Current models are not trained for TI: Existing instruct DLMs are trained under traditional prompt-inference paradigms and may not fully exploit distributed templates. Future work could incorporate TI into instruction tuning or preference optimization.
Focus on generative reasoning: Discriminative benchmarks like MMLU were not the target of this study, meaning the benefits of TI for general knowledge QA, long-form writing, or interactive tool use remain to be demonstrated.
Heuristic thresholds for DSA: Low confidence does not always signal insufficient space; it could indicate missing knowledge or an inappropriate template. Finer expansion and retraction mechanisms would be more robust.

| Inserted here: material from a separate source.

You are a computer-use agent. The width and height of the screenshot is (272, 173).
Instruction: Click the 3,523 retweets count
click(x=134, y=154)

Format dependency: If a model learns to cater to the template rather than solving the problem, complex templates might induce reasoning that is formally correct but empty in content.

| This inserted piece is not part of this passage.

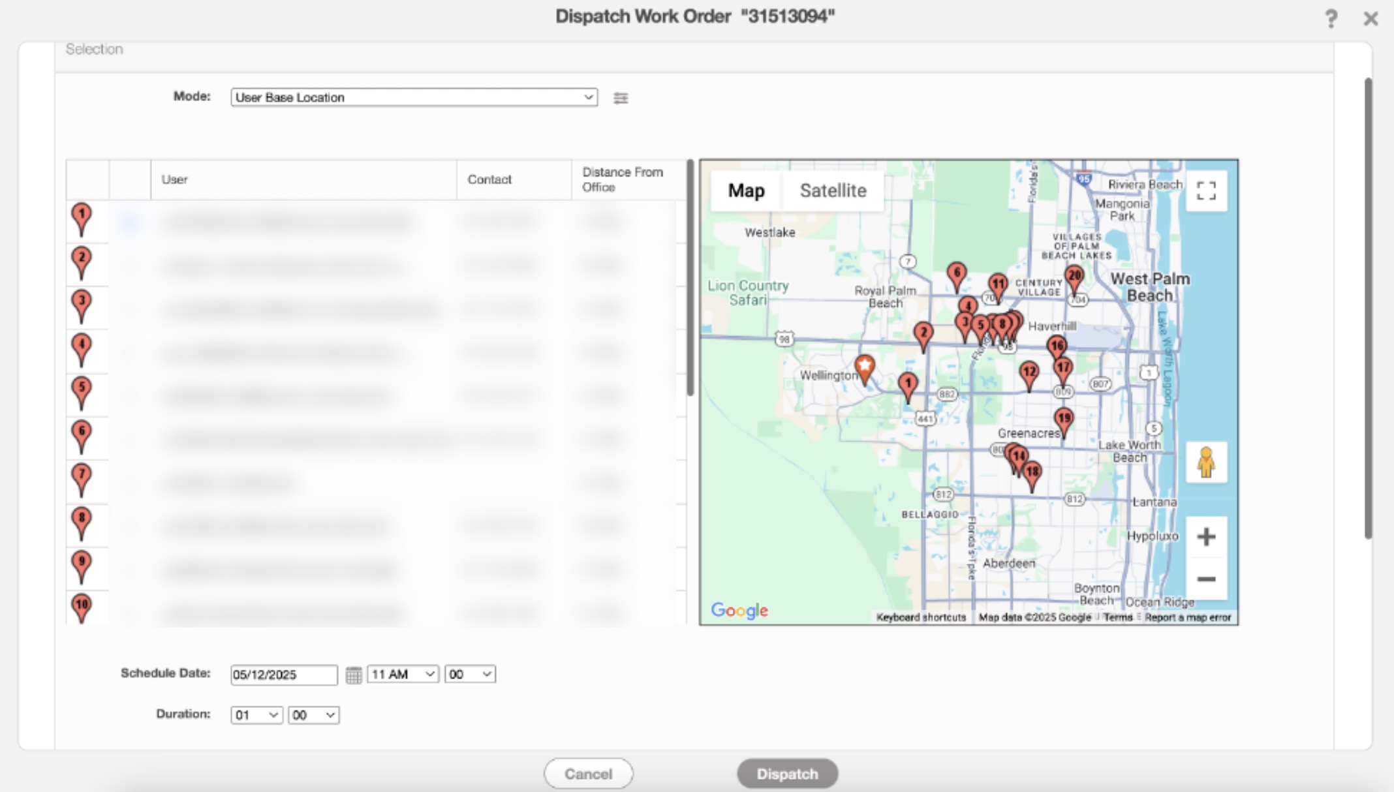Open the schedule hour dropdown showing 11 AM
The height and width of the screenshot is (792, 1394).
[403, 675]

vs Block Diffusion: Block-wise methods reduce freedom via segmentation for stability and engineering optimization; TI avoids reverting to local sequentiality, emphasizing the global conditioning capability of DLMs via anchors.
vs Prefix Prompting / CoT: CoT and Plan-and-Solve rely on initial soft guidance which models can ignore; TI places step structures inside the target sequence, allowing future constraints to participate directly in generating current segments.
vs Constrained Decoding: Traditional constrained decoding uses external rules to mask illegal tokens (hard search pruning); TI provides structure at the input condition level, allowing the model to align naturally during generation.
vs FIM / Code Infilling: FIM typically fills a single local hole to connect contexts; TI uses multiple anchors as a global skeleton, focusing on the planning consistency of an entire reasoning chain or codebase.
Insights: Future work could explore automatic template generators where a model generates structural anchors for a problem first, followed by DLM infilling. Unit tests, type signatures, and exception handling paths could also be used as anchors for code generation.

Rating¶

Novelty: ⭐⭐⭐⭐☆ Converting DLM's any-to-any conditioning into global template control is a clear idea that aligns well with the model's mechanism.
Experimental Thoroughness: ⭐⭐⭐⭐☆ Covers two types of DLMs and four task categories with multiple analyses, though large-scale real-world code tasks and automated template search are pending.
Writing Quality: ⭐⭐⭐⭐☆ The narrative is logical, with well-explained motivations and mechanisms, though some formulas and tables are slightly crowded.
Value: ⭐⭐⭐⭐⭐ This provides a training-free, low-cost, and transferable control paradigm for DLMs, serving as a significant reference for future non-autoregressive language models.